[Collected data entries]

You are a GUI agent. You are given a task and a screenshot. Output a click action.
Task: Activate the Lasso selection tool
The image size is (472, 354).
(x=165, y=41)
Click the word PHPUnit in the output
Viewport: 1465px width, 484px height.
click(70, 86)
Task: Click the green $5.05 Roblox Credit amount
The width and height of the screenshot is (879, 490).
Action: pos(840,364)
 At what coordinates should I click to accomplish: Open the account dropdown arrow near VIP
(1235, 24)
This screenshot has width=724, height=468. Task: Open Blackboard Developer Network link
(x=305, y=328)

...

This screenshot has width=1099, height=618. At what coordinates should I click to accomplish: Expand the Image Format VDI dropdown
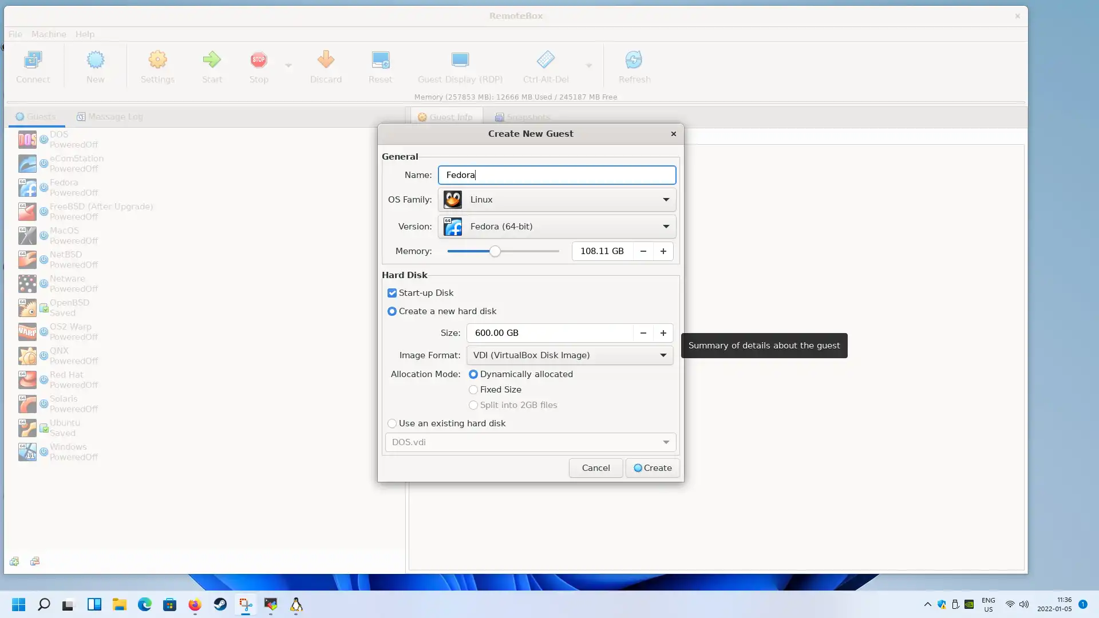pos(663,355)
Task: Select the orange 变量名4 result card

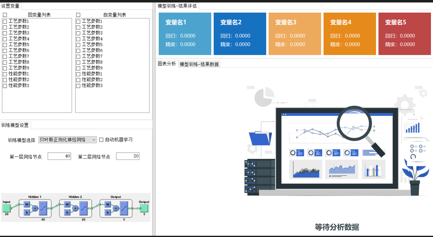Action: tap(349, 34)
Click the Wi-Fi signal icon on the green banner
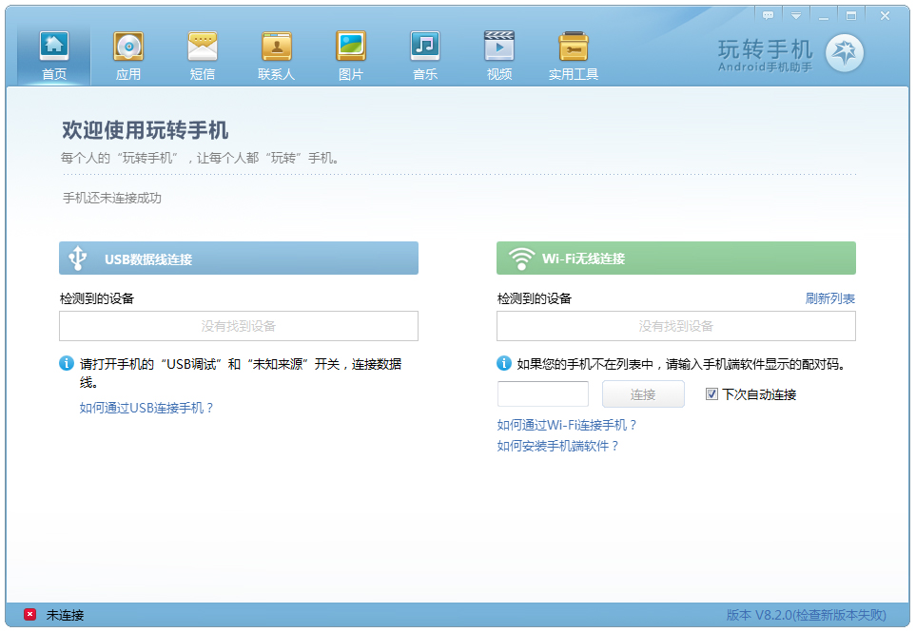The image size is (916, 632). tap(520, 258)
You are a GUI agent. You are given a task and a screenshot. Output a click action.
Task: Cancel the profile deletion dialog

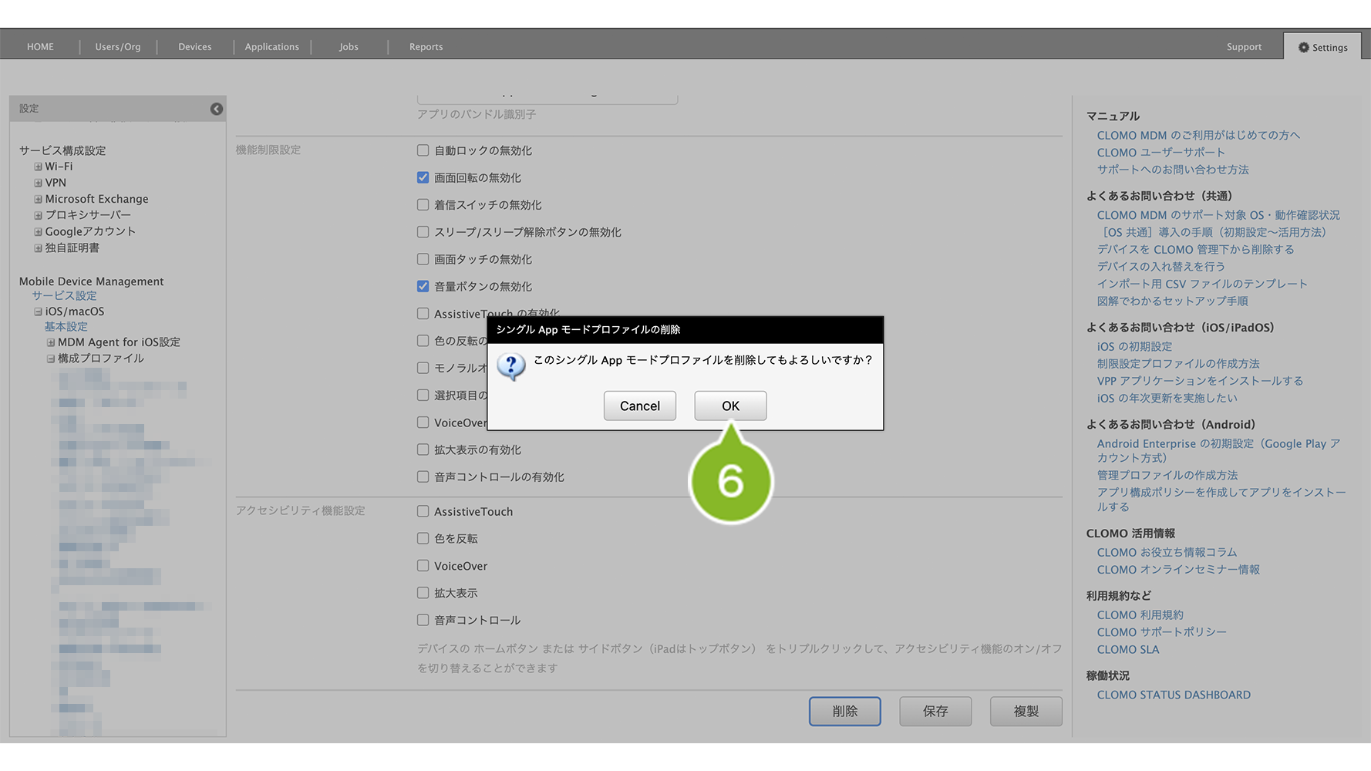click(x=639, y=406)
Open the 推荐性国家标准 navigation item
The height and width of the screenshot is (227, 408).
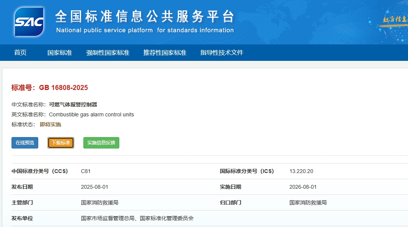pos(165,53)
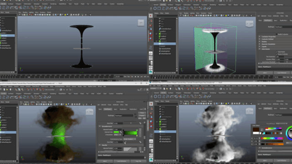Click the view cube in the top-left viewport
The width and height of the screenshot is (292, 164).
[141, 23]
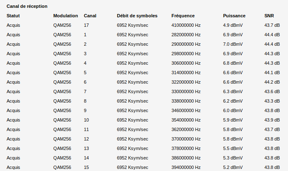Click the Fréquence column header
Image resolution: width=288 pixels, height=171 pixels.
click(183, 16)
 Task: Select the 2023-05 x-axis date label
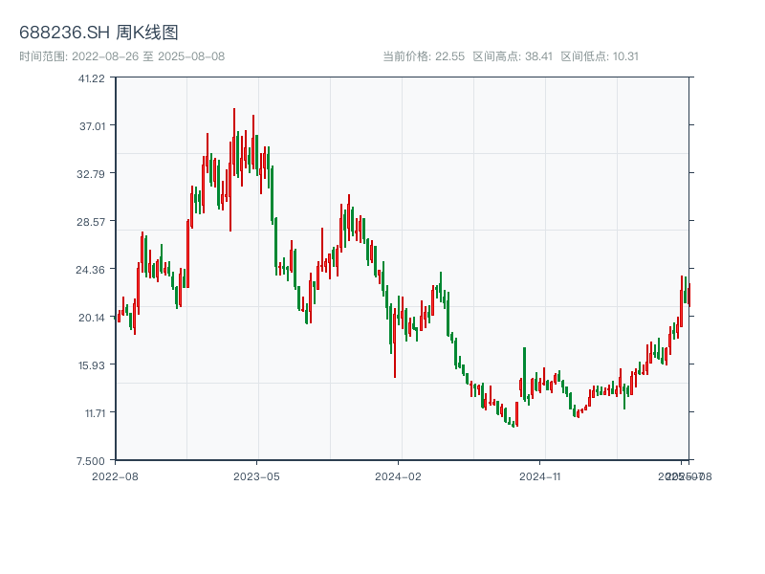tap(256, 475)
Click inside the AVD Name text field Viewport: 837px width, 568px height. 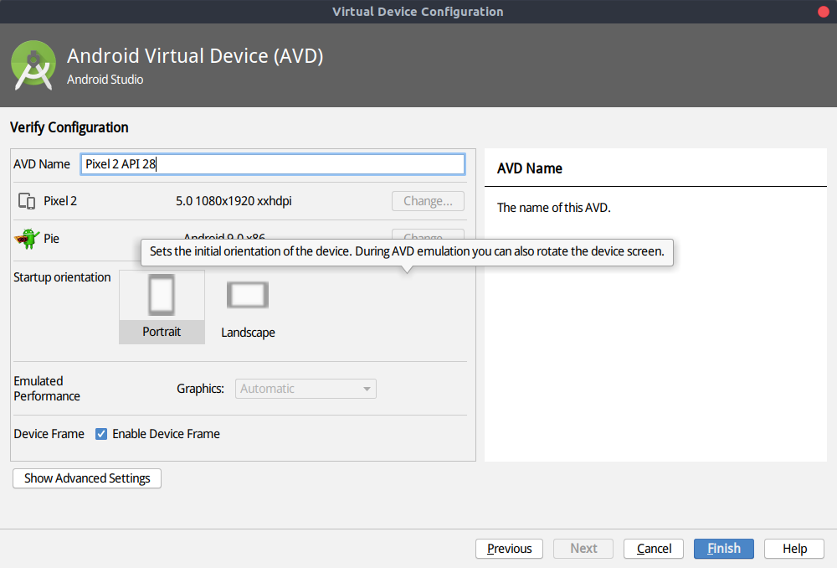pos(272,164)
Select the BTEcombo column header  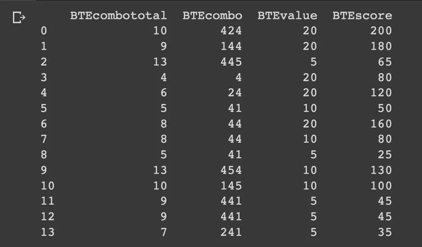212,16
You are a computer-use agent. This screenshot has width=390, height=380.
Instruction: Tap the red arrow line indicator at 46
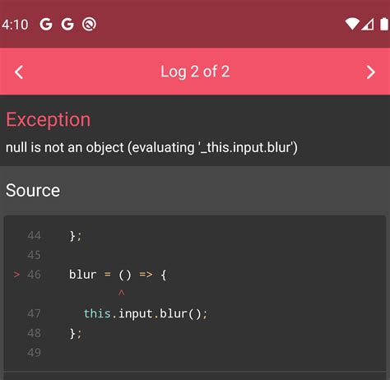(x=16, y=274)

==

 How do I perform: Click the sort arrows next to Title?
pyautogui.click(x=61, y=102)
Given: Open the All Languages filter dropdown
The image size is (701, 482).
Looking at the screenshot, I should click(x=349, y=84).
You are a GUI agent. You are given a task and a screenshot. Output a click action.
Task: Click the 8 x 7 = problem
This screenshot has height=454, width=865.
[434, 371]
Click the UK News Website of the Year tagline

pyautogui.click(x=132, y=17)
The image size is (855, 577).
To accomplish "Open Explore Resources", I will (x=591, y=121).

AIM OF THE TASK>
Of the entries above, transcribe exactly those lines that fall between the line containing "The image size is (701, 482)." and the line containing "The image size is (855, 577).", together with those two lines.

RESPONSE TO THIS TASK>
The image size is (701, 482).
Looking at the screenshot, I should click(x=349, y=84).
You are a GUI agent. You are given a task and a screenshot. Output a click action.
Task: Click the 8 x 7 = problem
This screenshot has height=454, width=865.
[434, 371]
Click the UK News Website of the Year tagline

pyautogui.click(x=132, y=17)
The image size is (855, 577).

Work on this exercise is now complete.